CHARLESTON, S.C. (WCIV) -- The race for governor hit the Holy City Friday evening when Sen. Vincent Sheheen held a fundraiser in downtown Charleston. He was joined by Maryland Gov. Martin O'Malley.
O'Malley came to Charleston to see one of his daughters graduate from the College of Charleston on Saturday, but Friday night was all about helping Sheheen raise money for his campaign.
From The Alley in downtown Charleston, Sheheen and O'Malley shook hands and posed for pictures with dozens of people. Sheheen said the city would play an important role in the future of South Carolina if he unseats Gov. Nikki Haley.
"Charleston is invested in itself. Charleston is moving forward in art, small businesses and entrepreneurship. There is a lesson here for the remainder of the state and there is also a lesson here in this campaign which is Charleston can play an incredibly pivotal role in moving the state forward," Sheheen said.
Sheheen supporters say they are ready for a change.
"I think there is absolutely hope for Vincent Sheheen who understands what we really need and is willing to go beyond the partisan politics and really work for real solutions that South Carolinians need," said Brady Quirk Garvin.
O'Malley described Sheheen as a breath of fresh air.
"Vincent is a new generation of leadership that believes in doing what works to grow our middle class to strengthen small businesses and to rebuild an economy to strengthen South Carolina's future," he said.
Sheheen lost the last governor's race to Haley, but says this election will be different.
"People know Nikki Haley and her record of failure, and people know me and our ideas to move us to the future," he said.
Sheheen's campaign team also spent the evening registering people to vote. Saturday is the last day to register to vote in the June 10 primary.

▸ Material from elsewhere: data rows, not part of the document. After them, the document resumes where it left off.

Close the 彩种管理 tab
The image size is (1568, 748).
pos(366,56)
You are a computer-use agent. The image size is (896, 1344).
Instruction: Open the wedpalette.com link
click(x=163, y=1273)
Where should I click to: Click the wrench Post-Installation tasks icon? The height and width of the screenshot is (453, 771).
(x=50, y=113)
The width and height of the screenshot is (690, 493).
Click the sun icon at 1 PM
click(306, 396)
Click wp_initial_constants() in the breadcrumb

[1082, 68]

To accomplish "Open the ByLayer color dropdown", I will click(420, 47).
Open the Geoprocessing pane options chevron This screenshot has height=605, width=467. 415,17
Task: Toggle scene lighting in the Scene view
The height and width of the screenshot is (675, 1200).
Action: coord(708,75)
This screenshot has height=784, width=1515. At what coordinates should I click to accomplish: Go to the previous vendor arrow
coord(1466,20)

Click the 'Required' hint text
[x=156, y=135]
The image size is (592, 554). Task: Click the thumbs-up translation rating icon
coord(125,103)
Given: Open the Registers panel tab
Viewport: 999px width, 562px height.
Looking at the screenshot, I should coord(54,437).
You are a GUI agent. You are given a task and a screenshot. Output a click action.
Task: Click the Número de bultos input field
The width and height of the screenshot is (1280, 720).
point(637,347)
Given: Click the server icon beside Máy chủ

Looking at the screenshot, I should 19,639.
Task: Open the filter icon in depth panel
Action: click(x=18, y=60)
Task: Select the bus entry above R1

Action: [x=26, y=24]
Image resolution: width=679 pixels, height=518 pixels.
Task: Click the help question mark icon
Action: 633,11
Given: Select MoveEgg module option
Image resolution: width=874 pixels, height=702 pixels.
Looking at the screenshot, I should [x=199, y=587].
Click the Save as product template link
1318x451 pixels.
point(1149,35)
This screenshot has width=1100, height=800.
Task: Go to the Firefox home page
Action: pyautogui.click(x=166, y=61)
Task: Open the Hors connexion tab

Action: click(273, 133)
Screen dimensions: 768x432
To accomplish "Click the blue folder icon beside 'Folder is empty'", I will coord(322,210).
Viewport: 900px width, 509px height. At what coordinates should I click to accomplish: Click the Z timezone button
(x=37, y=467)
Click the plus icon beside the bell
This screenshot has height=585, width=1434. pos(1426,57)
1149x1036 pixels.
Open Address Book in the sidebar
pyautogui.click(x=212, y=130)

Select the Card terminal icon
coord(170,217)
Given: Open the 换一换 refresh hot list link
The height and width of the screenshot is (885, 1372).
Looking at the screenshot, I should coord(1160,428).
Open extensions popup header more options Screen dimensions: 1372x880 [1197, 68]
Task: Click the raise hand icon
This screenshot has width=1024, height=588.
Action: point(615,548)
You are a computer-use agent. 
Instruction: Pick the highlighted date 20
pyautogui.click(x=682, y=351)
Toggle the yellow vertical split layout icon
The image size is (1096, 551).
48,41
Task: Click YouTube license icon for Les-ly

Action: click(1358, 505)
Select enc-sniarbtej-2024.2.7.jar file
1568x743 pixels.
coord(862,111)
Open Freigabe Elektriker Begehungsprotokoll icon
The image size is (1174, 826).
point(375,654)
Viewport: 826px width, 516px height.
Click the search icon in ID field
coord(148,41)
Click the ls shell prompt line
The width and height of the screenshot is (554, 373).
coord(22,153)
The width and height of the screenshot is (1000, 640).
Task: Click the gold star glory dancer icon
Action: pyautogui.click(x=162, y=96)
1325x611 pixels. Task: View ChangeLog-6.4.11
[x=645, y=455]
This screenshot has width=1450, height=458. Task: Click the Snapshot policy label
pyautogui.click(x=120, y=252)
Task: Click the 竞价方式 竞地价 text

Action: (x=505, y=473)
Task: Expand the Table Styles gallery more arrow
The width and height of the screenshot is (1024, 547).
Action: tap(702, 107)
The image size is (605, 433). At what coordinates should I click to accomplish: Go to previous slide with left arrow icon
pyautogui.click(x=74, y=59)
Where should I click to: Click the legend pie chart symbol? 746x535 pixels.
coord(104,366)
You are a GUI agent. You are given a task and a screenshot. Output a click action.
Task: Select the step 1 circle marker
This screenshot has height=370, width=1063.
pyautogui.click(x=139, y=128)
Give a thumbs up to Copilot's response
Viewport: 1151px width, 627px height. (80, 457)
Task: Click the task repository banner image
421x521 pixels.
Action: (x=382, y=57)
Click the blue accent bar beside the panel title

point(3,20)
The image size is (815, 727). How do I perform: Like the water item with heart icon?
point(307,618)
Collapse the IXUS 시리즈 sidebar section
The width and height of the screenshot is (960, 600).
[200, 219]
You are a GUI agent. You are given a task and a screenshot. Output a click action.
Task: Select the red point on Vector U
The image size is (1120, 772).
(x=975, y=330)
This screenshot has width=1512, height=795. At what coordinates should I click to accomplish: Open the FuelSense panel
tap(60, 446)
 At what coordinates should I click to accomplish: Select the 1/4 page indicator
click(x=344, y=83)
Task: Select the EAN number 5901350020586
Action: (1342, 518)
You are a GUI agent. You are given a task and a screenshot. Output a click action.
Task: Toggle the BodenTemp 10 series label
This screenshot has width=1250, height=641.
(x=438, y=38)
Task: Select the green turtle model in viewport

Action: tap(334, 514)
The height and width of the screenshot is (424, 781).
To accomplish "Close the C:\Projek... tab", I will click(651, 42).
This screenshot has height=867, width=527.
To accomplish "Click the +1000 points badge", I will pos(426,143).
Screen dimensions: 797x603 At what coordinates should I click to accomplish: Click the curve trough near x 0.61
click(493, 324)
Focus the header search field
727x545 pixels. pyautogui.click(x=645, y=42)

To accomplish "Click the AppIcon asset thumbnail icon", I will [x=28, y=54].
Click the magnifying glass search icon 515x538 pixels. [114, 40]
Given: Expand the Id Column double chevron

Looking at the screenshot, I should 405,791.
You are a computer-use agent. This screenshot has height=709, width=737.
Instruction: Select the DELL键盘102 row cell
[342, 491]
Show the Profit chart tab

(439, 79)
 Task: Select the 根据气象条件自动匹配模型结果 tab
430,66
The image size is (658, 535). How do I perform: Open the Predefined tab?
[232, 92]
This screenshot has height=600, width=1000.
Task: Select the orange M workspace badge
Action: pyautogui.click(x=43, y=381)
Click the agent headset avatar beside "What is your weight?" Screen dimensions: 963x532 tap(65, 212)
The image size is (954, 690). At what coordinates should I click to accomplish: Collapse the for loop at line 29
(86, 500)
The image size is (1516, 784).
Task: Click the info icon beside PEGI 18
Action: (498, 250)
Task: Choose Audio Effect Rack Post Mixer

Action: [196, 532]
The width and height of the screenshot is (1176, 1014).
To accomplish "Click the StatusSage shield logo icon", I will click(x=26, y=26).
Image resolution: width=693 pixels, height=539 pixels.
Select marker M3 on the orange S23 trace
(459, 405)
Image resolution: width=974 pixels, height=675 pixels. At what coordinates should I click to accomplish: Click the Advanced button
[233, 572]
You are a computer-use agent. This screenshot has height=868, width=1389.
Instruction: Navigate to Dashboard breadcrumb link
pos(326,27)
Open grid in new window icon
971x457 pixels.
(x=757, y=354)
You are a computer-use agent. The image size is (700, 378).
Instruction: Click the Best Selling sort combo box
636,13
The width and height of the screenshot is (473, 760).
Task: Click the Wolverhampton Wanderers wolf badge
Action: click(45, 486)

O'Malley was not the only high-profile Democrat in the Palmetto State. Vice President Joe Biden was in Columbia for several events on Friday, including an address to the newest class of University of South Carolina graduates.
The vice president told the class that the world is changing rapidly and they must work to move the country in the right direction.
Biden also did a little fundraising for the state Democratic Party and Sheheen.
The state's Republican Party issued a statement on Biden's fundraising efforts.
"Joe Biden's taxpayer-funded trip to South Carolina, costing $180,000 per hour, highlights just how far Washington liberals will go to install their no-growth, job-killing agenda in our states," the statement read.
Meanwhile, the College of Charleston will welcome Sen. Tim Scott to the campus on Saturday to deliver the commencement addresses to more than 1,400 students on the Cistern.
Scott did not go to CofC; he graduated from Charleston Southern University in 1988.